ESTRADA PARA SARAJEVO

1. Enfiei uma das alças da mochila ao ombro, rodei a chave na fechadura da porta e encostei o portão do quintal, produzindo eu próprio o ruído familiar que me chega aos ouvidos sempre que alguém, que chega ou vai, o fecha. Virei à esquerda e percorri o pedaço de rua que a liga à avenida. Desci a avenida, constatando como é diversa a perspectiva de quem a palmilha daquela de quem percorre o mesmo trajecto de automóvel. Arbustos espreitam por sobre os muros, tufos e manchas coloridas de flores, pessoas entretidas na monda dos jardins, um cão que, lá ao fundo, atravessa a rotunda num trote leve e matinal; tantas sonoridades que, como uma malha sonora, se elevam e cruzam para acompanhar o meu breve caminho até à paragem das camionetes. Fico por ali, a aguardar a chegada da minha, e este seria um momento em que, se ainda fumasse, acenderia um cigarro suspensório. Em alternativa, vou consultando o relógio do telemóvel, como se me fizesse diferença se a carreira irá, ou não, chegar ao minuto preciso impresso no bilhete.

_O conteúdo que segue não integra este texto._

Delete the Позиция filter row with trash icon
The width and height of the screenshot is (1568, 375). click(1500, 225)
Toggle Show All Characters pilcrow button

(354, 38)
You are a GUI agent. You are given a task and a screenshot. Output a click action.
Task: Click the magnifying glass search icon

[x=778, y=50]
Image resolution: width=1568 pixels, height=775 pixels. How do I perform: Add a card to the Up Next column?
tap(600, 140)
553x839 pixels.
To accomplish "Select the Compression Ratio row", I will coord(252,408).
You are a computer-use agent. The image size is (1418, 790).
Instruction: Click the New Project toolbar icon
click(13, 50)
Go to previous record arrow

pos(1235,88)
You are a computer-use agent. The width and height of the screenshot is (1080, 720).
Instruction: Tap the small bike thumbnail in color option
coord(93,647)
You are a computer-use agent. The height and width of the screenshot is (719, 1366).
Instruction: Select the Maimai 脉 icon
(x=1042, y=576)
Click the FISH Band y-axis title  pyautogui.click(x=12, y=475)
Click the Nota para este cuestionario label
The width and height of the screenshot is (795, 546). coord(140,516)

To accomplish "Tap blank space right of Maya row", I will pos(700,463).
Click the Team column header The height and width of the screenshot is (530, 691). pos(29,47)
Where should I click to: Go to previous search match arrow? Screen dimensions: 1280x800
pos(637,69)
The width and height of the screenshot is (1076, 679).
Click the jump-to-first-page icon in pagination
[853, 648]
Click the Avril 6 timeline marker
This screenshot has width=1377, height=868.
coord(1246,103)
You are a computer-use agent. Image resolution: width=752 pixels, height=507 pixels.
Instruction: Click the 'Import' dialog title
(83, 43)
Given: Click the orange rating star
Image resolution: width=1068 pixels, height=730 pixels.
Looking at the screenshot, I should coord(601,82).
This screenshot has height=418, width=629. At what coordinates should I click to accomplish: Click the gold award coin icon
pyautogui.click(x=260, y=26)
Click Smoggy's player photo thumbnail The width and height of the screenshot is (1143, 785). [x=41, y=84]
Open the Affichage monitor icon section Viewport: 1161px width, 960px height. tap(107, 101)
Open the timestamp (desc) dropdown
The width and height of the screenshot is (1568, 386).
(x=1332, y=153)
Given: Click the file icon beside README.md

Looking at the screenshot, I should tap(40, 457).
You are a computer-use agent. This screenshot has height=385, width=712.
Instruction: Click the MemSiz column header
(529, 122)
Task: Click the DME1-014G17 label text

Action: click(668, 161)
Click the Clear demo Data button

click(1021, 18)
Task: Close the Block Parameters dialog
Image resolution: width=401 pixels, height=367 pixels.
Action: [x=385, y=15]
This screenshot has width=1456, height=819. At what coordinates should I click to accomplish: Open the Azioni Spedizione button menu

A viagem até Lisboa demora uma hora e a camioneta, aparecida após uma curvatura triunfal da sua grande massa, saúda-nos emitindo um silvo de portas escancaradas, extensivo a mim e à senhora que aguarda fumando e balouçando a perna no banco de alumínio, centrado sob o coberto de plástico ondulado da paragem. Vai pouca gente, para já, e escolho um lugar com o desperdício do privilégio dos primeiros a chegar. Dali, da minha posição altaneira, vejo deslizar a paisagem, que, geralmente é um conglomerado, pouco mais que baço se transito aquele asfalto ao volante e ao nível de um rasteiro rés-do-chão. A camionete vai-se enchendo à medida que silva e se detém por um breve minuto nas paragens da rota, pois o balanço demográfico é desequilibrado: entra gente e não sai ninguém. Campos verdes, canaviais, árvores (sobreiros, pinheiros mansos, acácias, magotes de eucaliptos); valas e valados, extensões aprumadas de vinhas e pomares..., tudo isso vai forrando o silêncio entorpecido que paira no habitáculo, uma modorra gerada por quem dormita, por quem pensa para os seus botões, ou se embrutece fixando um ecrã. A paisagem desfeia-se à medida que nos aproximamos da grande cidade, desordena-se, improvisa-se, encaixota-se sem graça ou lógica nos espaços deixados vagos, mas a superlotação não consegue, mesmo assim, apagar a tipologia de charneca em que tudo se implantou. Na última paragem somos todos regurgitados para o exterior e cada um se dispersa pelo caminho que lhe está destinado. Entro num táxi, digo a palavra-chave: aeroporto, terminal 1.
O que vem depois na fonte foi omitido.